Kohtujuristi ettepanek - Gulmann - 17. detsember 1992.
Möllmann-Fleisch GmbH versus Hauptzollamt Hamburg-Jonas.
Eelotsusetaotlus: Finanzgericht Hamburg - Saksamaa.
Kohtuasi C-27/92.

ECLI identifier: ECLI:EU:C:1992:535

61992C0027

Opinion of Mr Advocate General Gulmann delivered on 17 December 1992. - Möllmann-Fleisch GmbH v Hauptzollamt Hamburg-Jonas. - Reference for a preliminary ruling: Finanzgericht Hamburg - Germany. - Variable export refund - Beef and veal - Customs entry certificate. - Case C-27/92.

European Court reports 1993 Page I-01701


Opinion of the Advocate-General


++++

Mr President,

Members of the Court,

1. The Finanzgericht Hamburg has referred a question for preliminary ruling to the Court in order to enable it to determine whether a German company, Moellmann-Fleisch, is entitled to obtain an export refund for the exportation of a consignment of beef to Egypt.

A variable refund is at issue, that is to say, a refund whose rate depends on the country of destination, and it appears from the applicable Community provisions that it is not enough for a finding to be made that the goods have been exported outside the Community, it must also be found that "the product has been imported into a non-member country for which the refund is prescribed" (see Article 20(1) of Commission Regulation (EEC) No 2730/79 laying down common detailed rules for the application of the system of export refunds on agricultural products (1)).

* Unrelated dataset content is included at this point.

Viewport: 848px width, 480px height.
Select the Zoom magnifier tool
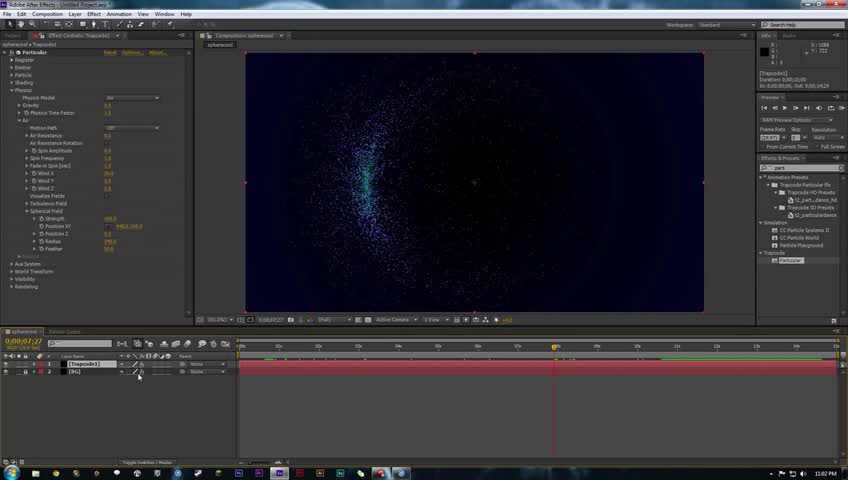(x=32, y=24)

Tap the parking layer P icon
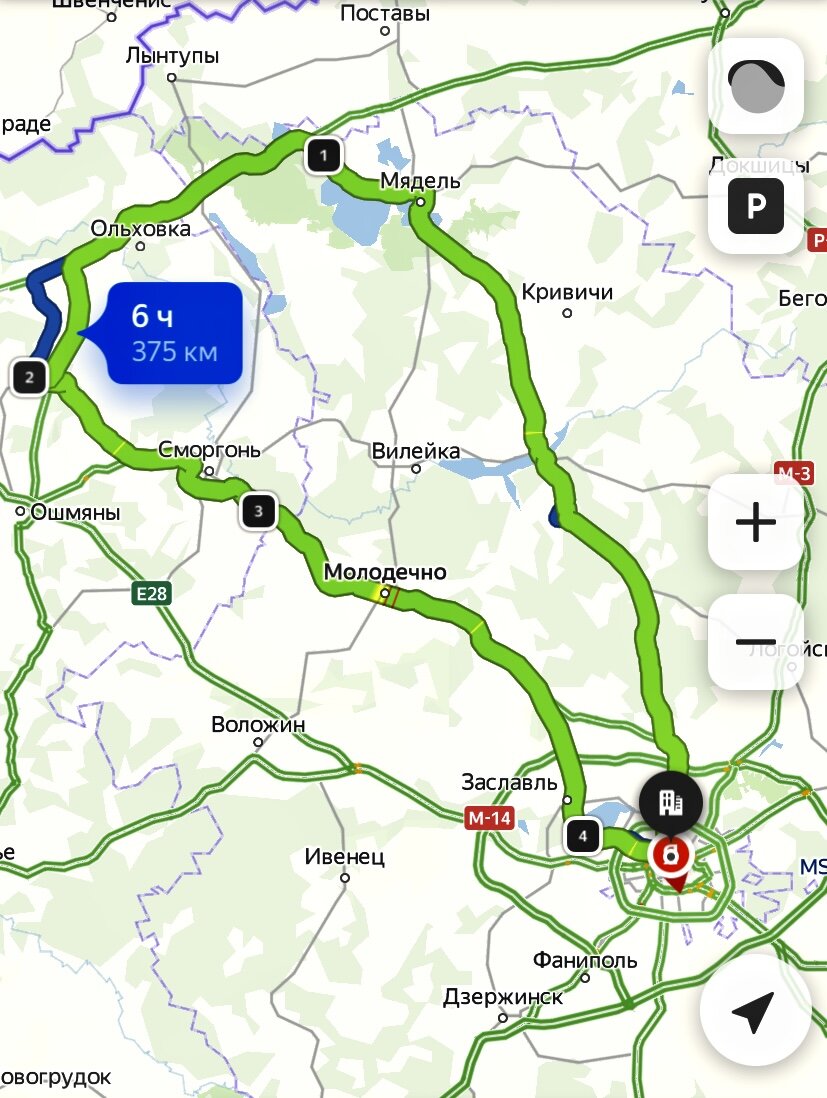pyautogui.click(x=756, y=206)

Under Article 20(2) of that regulation, "a product shall be considered to have been imported when the customs entry formalities for home use ... have been completed", and under Article 20(3), "proof that these formalities have been completed shall be furnished by production of (a) the relevant customs document ... or (b) the customs entry certificate ...".

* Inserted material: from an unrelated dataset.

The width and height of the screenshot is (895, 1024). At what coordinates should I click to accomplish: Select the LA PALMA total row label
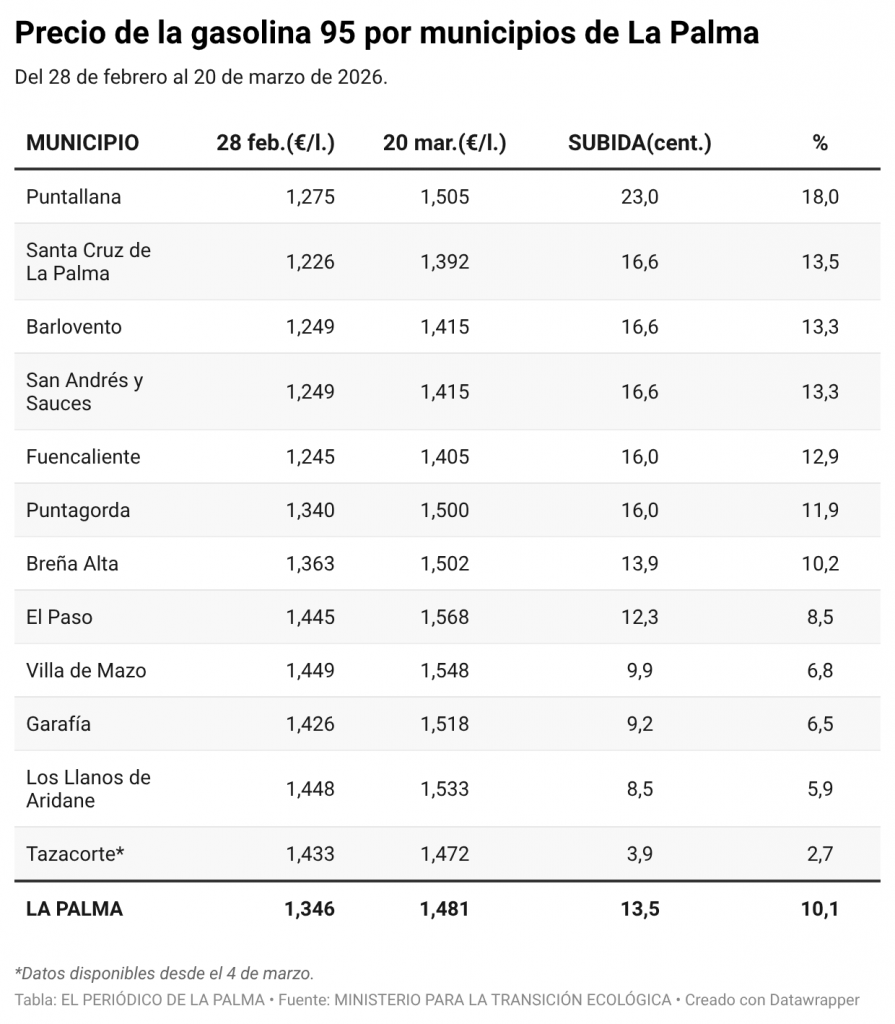pyautogui.click(x=74, y=909)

2. It emerges from the order for reference that:

° according to an undated Egyptian customs entry certificate which the national court considers that it is appropriate to rely upon, the goods exported arrived at their destination and underwent the requisite customs processing;

° the goods were re-shipped to the Community where they were placed in a bonded warehouse and subsequently exported to another country by the German company;

° the reason for which the goods had to be shipped back to the Community is at issue in so far as it relates to the significance to be attached to documents which may perhaps substantiate the argument that the goods underwent a health inspection, the result of which was negative.

3. According to the German customs authorities, the customs entry certificate produced does not constitute, in the circumstances of this case, sufficient proof of importation, whereas the plaintiff in the main proceedings argues, on the basis of Article 20(2) and (3) of Regulation No 2730/79, that the customs entry certificate constitutes the requisite sufficient proof of importation.

4. The question referred by the Finanzgericht Hamburg is whether, under the applicable Community provisions,

"... Proof of importation into a non-member country [is] ... to be regarded as not having been provided

° if there is reason to doubt that the goods specified in the customs entry certificate have actually reached the market of the non-member country,

° or [whether it is] ... necessary to prove the contrary, namely that the goods have not been imported".

The Finanzgericht refers to the Court' s judgment in Hauptzollamt Hamburg-Jonas v Dimex, (2) in which the Court held in paragraph 10 that the completion of the customs formalities is only "normally sufficient to ensure that the goods have actual access to the market of the territory of destination". According to the Finanzgericht, it is therefore clear that the customs document constitutes only rebuttable evidence of importation and it is in that context that the national court wishes the Court to reply to the question as to the factual and legal circumstances in which the evidence of actual importation constituted by the customs entry certificate may be regarded as having been rebutted.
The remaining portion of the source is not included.